Personnellement, je n’ai pas de problème avec le recours à cette clause dérogatoire en ce qui a trait à l’affichage commercial. Je suis en faveur de mesures musclées pour la langue française.

Mais on ne peut reléguer quelqu’un aux marges de la nation parce qu’il n’a pas la même conception du verbe «muscler». Ce n’est pas ainsi qu’on élargira le fameux socle.

Du PLQ au PQ

François Legault tape dur sur le Parti libéral du Québec en ce qui a trait à la langue française — peu importe que celui-ci ait récemment présenté des propositions qui lui ont fait prendre ses distances des gouvernements Couillard et Charest, qui l’ont éloigné de positions attentistes et du service minimum.

Ce faisant, le chef caquiste vise à aller chercher des électeurs... péquistes. C’est en tout cas le résultat qu’il pourrait récolter.

Sinon, pourquoi viser à ce point le parti de Dominique Anglade, alors qu’il sait qu’il ne ralliera pas un seul électeur libéral de cette façon? Ce n’est pas dans ce groupe qu’il élargira son bassin de sympathisants.
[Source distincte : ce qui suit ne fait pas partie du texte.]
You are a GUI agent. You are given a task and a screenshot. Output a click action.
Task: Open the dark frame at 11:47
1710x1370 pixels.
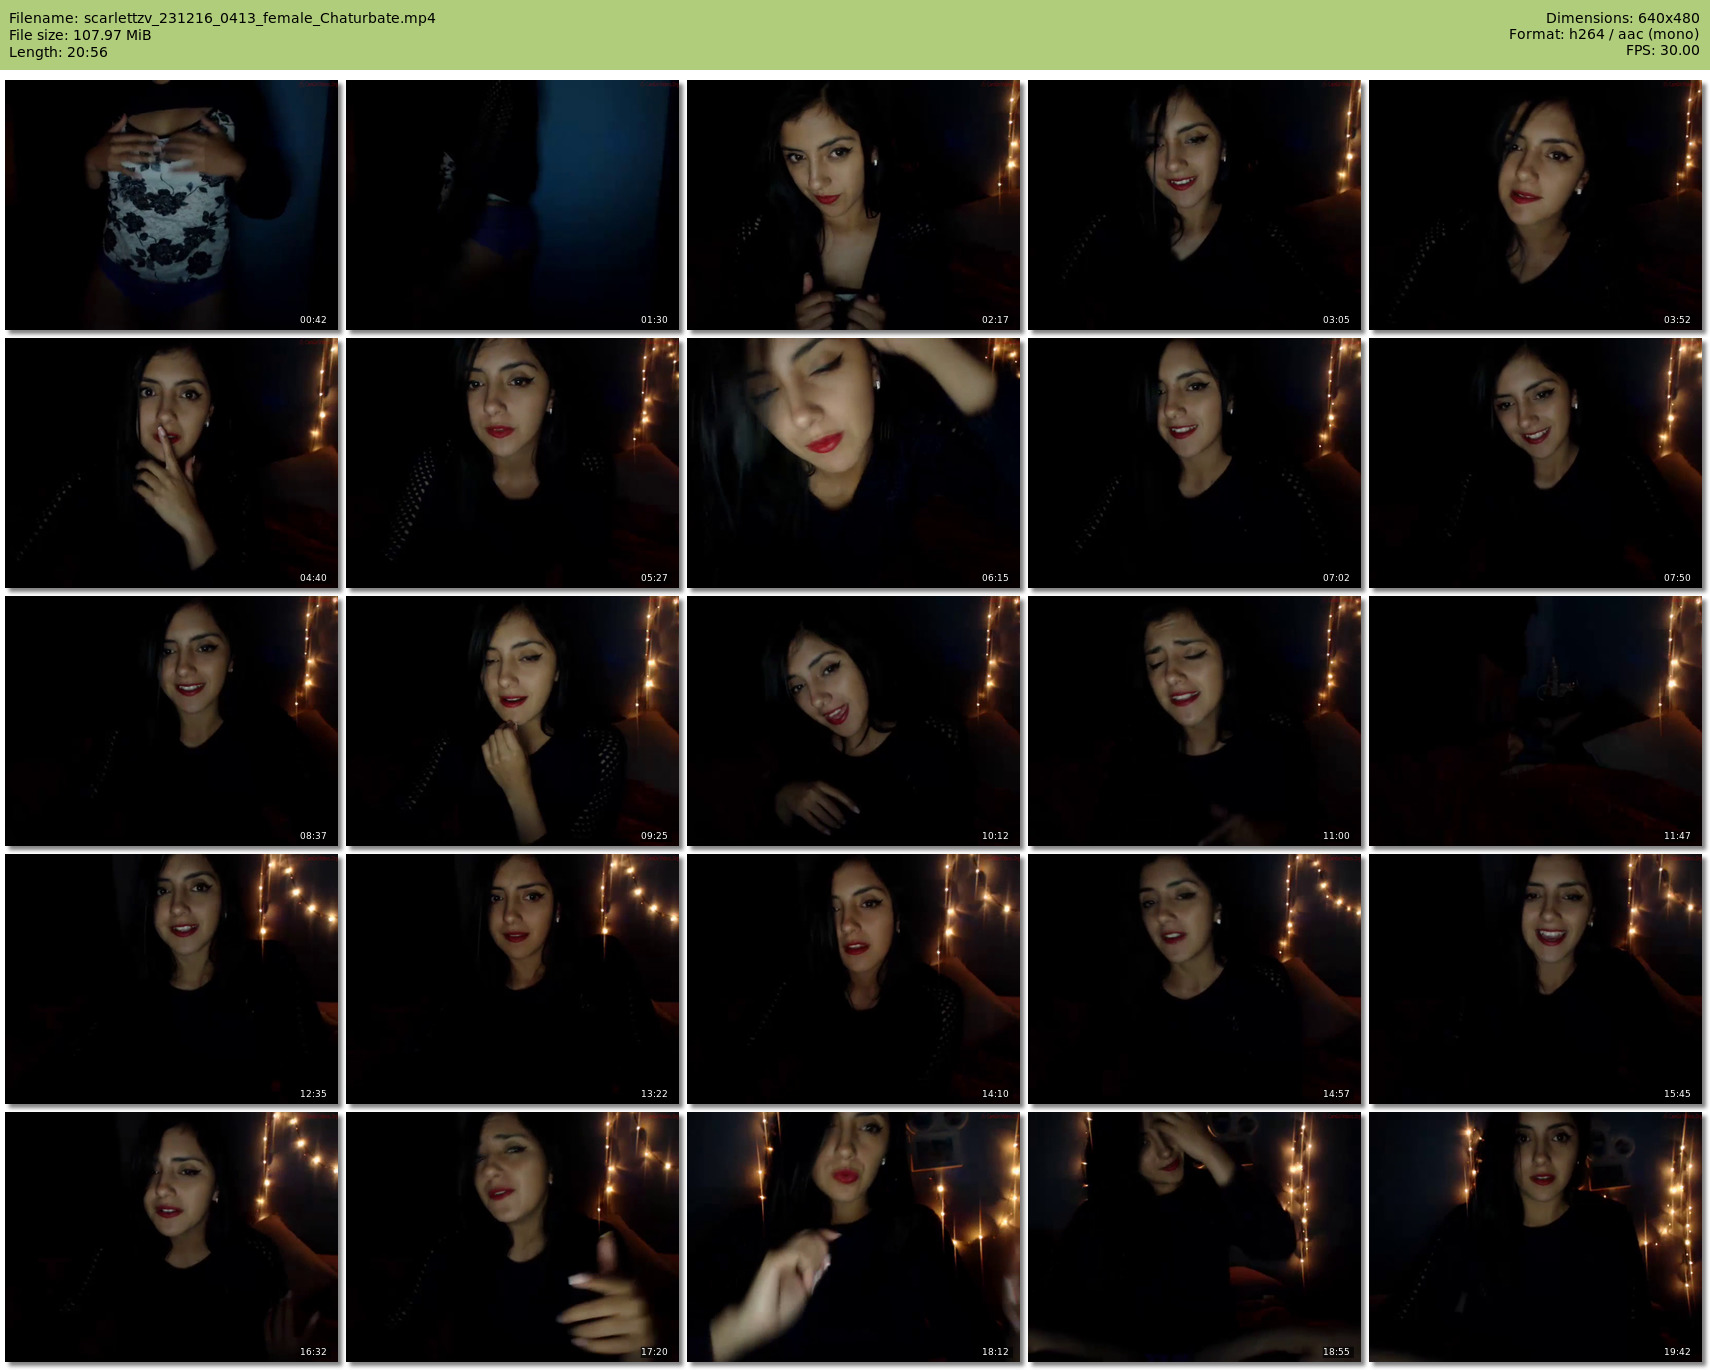(x=1535, y=721)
Cogner sur le Parti libéral du Québec, c’est sembler se montrer fort. C’est afficher son parti pris nationaliste. C’est pouvoir, peut-être, obtenir l’aval de sympathisants péquistes...

Ou faire en sorte que d’anciens électeurs du Parti québécois, devenus caquistes ces dernières années, ne retournent pas au parti aujourd’hui dirigé par Paul St-Pierre Plamondon.

Méfions-nous de toutes les postures.